*WHAT TO DO*
Reproduce the listing verbatim, starting at the line that contains "Image resolution: width=482" and continuing through the end of the listing.

*DATA FOR THE TASK*
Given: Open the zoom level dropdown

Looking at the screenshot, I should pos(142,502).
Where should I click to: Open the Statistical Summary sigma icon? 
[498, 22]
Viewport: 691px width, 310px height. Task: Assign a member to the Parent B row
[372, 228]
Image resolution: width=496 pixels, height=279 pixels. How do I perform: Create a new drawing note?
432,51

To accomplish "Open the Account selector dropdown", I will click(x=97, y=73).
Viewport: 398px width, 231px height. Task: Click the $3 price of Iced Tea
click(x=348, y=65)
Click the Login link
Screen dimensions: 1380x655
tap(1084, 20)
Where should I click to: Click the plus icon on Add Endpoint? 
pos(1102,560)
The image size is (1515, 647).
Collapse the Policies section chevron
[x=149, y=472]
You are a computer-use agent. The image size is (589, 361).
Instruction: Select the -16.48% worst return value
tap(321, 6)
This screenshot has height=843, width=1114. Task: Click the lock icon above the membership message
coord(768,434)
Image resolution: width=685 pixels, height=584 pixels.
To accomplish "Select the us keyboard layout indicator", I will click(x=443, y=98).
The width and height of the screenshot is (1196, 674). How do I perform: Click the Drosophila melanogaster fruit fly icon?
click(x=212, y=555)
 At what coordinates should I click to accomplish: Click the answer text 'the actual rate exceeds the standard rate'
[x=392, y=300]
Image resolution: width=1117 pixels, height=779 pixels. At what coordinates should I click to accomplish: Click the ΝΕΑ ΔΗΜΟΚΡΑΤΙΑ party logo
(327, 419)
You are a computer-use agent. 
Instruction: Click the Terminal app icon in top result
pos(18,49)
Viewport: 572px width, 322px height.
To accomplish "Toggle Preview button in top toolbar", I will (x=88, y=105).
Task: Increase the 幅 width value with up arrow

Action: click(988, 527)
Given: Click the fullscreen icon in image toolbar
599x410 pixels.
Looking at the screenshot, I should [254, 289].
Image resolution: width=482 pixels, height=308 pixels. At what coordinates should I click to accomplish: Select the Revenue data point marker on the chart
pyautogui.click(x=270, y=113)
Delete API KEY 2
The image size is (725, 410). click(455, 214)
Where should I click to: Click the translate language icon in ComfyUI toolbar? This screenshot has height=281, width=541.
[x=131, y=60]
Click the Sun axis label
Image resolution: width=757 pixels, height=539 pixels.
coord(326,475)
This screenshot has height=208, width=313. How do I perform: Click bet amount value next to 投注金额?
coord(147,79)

*COMPLETE ANSWER*
Image resolution: width=482 pixels, height=308 pixels. At what coordinates should I click to accomplish: Select the Revenue data point marker on the chart
pyautogui.click(x=270, y=113)
Delete API KEY 2
The image size is (725, 410). click(455, 214)
Where should I click to: Click the translate language icon in ComfyUI toolbar? This screenshot has height=281, width=541.
[x=131, y=60]
Click the Sun axis label
Image resolution: width=757 pixels, height=539 pixels.
coord(326,475)
This screenshot has height=208, width=313. How do I perform: Click bet amount value next to 投注金额?
coord(147,79)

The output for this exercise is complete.